Эти простые слова вернули всех к действительности.
– Так вот-с, господа, как: у вас все готово, ну, а у нас еще нет, – проговорил Горбачевский с недоверчивой усмешкой на своем широком, скуластом упрямом и умном лице. – Мы потихоньку да полегоньку. Объяснить солдатам выгоды переворота – дело трудное.
– Да разве вы им объясняете?
– А то как же-с? Мы полагаем, что не надобно от них скрывать ничего.
– Наш способ иной, – возразил Бестужев: – солдаты должны быть орудиями и произвести переворот, но не должны знать ничего. Можно ли с ними говорить о политике? Вы сами знаете, что за люди русские солдаты…
– Знаем, что люди как люди, все от ребра Адамова, – перестал вдруг усмехаться Горбачевский. – Мы ведь и сами не белая косточка, в большие господа не лезем. У нас демокрация не на словах, а на деле. Равенство, так равенство. С народом все можно, без народа ничего нельзя – вот наше правило, – заключил он с вызовом.
Сын бедного священника, внук казака-запорожца, он имел право, казалось ему, говорить так.
Когда кончил, наступило молчание, и вдруг почувствовали все черту, разделяющую два Тайных Общества: в одном – люди знатные, чиновные, богатые, большею частью гвардейцы, генералы и командиры полков; в другом – бедняки, без роду, без племени, армейские поручики и прапорщики; там – белая, здесь – черная кость.

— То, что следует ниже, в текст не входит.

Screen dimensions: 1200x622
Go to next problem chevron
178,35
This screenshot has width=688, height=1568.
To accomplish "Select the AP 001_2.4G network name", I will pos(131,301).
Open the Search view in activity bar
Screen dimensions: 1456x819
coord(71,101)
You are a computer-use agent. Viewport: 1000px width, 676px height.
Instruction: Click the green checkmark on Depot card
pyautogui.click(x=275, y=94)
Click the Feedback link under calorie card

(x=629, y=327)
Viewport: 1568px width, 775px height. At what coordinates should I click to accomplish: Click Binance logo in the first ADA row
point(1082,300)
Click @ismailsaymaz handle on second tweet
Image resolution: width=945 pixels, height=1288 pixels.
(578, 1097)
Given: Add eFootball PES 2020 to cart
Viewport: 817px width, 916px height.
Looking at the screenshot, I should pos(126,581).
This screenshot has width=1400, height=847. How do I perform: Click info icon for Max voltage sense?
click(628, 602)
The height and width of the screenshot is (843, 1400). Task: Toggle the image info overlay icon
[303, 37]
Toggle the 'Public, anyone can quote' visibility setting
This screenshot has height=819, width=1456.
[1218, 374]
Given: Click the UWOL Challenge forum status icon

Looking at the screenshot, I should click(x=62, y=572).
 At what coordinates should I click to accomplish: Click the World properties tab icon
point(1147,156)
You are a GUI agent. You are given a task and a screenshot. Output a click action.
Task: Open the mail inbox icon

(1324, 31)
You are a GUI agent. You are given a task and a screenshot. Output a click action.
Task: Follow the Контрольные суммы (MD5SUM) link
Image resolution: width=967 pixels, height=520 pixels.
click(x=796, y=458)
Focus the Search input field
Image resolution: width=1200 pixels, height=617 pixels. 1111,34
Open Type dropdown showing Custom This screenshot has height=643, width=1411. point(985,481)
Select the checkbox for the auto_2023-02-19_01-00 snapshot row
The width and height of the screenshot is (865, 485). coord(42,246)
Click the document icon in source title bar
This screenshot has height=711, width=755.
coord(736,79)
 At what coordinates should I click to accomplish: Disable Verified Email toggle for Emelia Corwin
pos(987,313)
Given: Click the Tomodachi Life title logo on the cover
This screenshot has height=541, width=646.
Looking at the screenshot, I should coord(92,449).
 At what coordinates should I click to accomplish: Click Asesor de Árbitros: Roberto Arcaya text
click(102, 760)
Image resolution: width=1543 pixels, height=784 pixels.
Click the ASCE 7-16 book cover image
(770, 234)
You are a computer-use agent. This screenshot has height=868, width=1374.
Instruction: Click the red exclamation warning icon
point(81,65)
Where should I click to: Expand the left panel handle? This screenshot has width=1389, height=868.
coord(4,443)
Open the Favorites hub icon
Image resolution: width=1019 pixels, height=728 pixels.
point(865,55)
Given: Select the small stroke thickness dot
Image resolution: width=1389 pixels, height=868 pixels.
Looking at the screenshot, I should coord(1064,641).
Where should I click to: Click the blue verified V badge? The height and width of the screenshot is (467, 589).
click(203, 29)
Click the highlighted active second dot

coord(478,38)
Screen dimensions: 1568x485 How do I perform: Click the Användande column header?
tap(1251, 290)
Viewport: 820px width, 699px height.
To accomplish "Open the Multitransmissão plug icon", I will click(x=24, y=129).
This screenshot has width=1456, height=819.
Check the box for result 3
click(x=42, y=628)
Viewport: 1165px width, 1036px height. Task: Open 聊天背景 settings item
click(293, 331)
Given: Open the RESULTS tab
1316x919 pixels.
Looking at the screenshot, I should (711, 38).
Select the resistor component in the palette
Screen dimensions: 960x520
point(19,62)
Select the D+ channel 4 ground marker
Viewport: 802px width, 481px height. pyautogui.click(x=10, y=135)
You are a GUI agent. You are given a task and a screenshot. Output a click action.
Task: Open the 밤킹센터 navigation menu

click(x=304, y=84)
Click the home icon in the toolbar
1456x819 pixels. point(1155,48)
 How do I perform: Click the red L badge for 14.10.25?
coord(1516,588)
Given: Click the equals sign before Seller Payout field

Петр Иванович Борисов все время молчал, сидя в уголку, потупившись и покуривая трубочку. Весь был серенький, как бы полинялый, стершийся, выцветший, такой незаметный, что надо было вглядеться, чтобы увидеть худенькое личико, все в мелких морщинках не по возрасту, большие голубые, немного навыкате, глаза, не то что грустные, а тихие; белокурые жидкие волосы, узкие плечи, впалую грудь. Он часто покашливал сухим чахоточным кашлем и закрывал при этом рот ладонью застенчиво.
Когда наступило молчание, вдруг поднял глаза, улыбнулся, хотел что-то сказать, но покраснел, поперхнулся, закашлялся и ничего не сказал.
– Вы, господа, кажется, друг друга не понимаете, – вступился Муравьев.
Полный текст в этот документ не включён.